● **Goal of the exercise**
Give back exactly the lines from the "Instruction: Click the" line to the final line of the records, and only those, minus any pictures.

[Data excerpts — start]

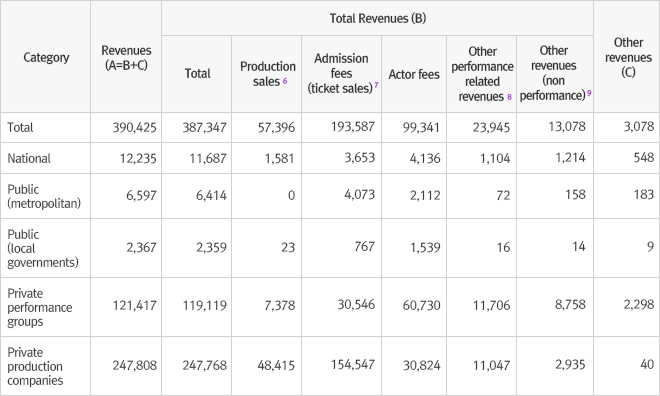Select the total revenues value 390,425

(134, 127)
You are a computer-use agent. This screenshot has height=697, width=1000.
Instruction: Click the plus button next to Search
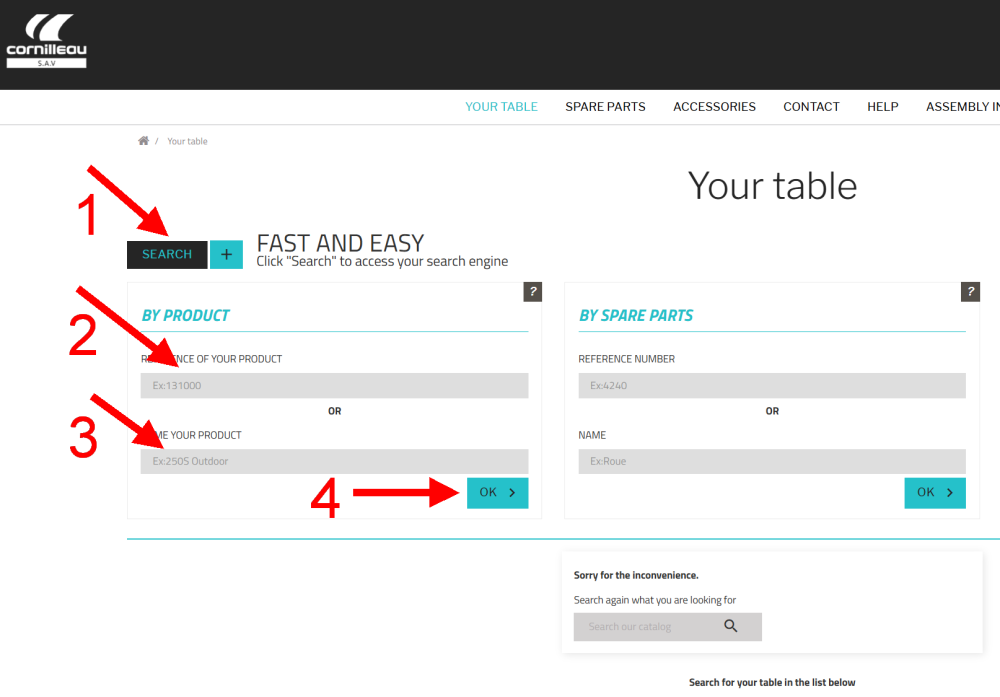(226, 255)
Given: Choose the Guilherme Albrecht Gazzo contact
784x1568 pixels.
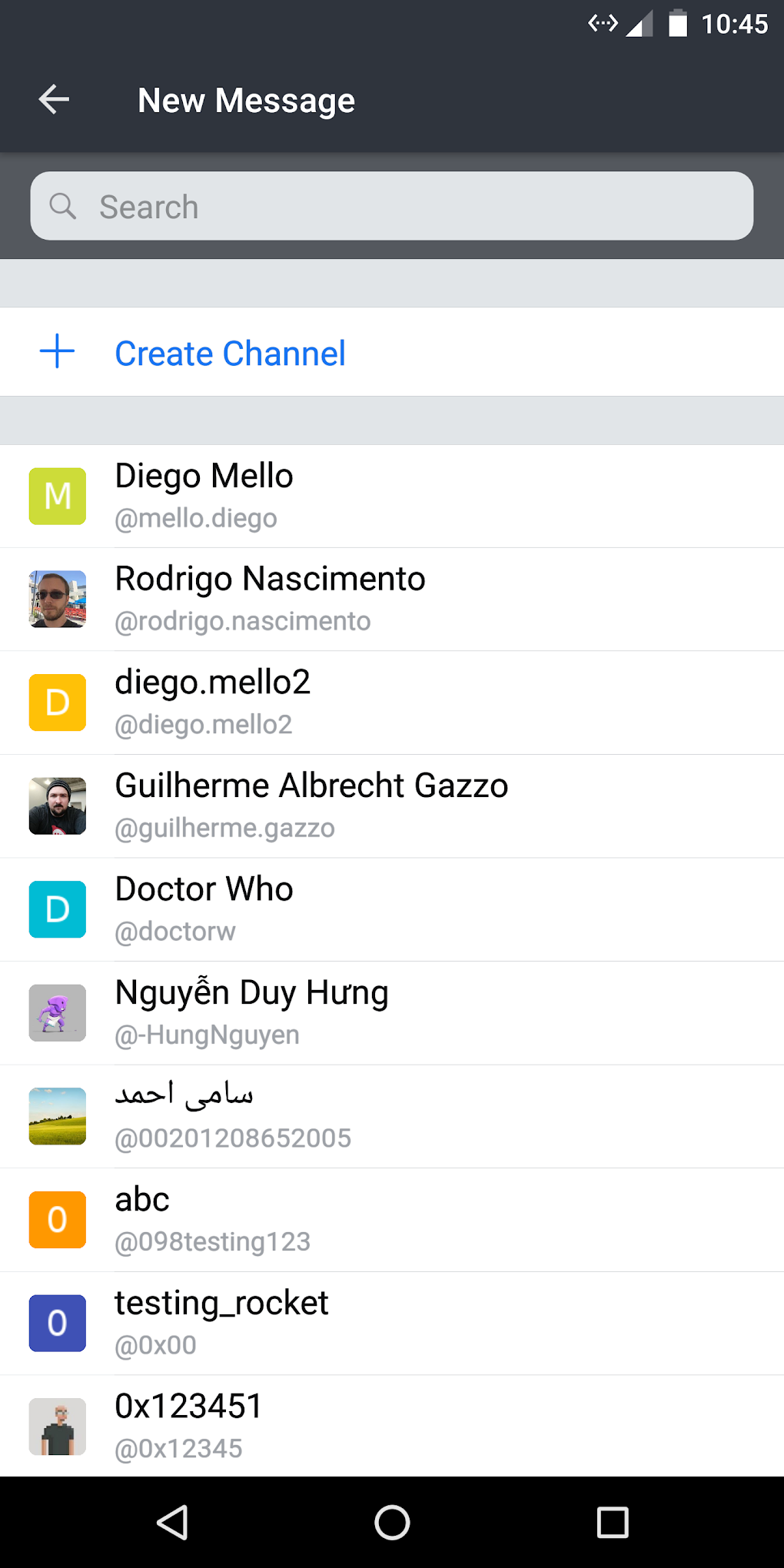Looking at the screenshot, I should point(311,786).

[Data excerpts — finish]

● **Answer section**
Instruction: Click the plus button next to Search
(226, 255)
Given: Choose the Guilherme Albrecht Gazzo contact
784x1568 pixels.
Looking at the screenshot, I should point(311,786).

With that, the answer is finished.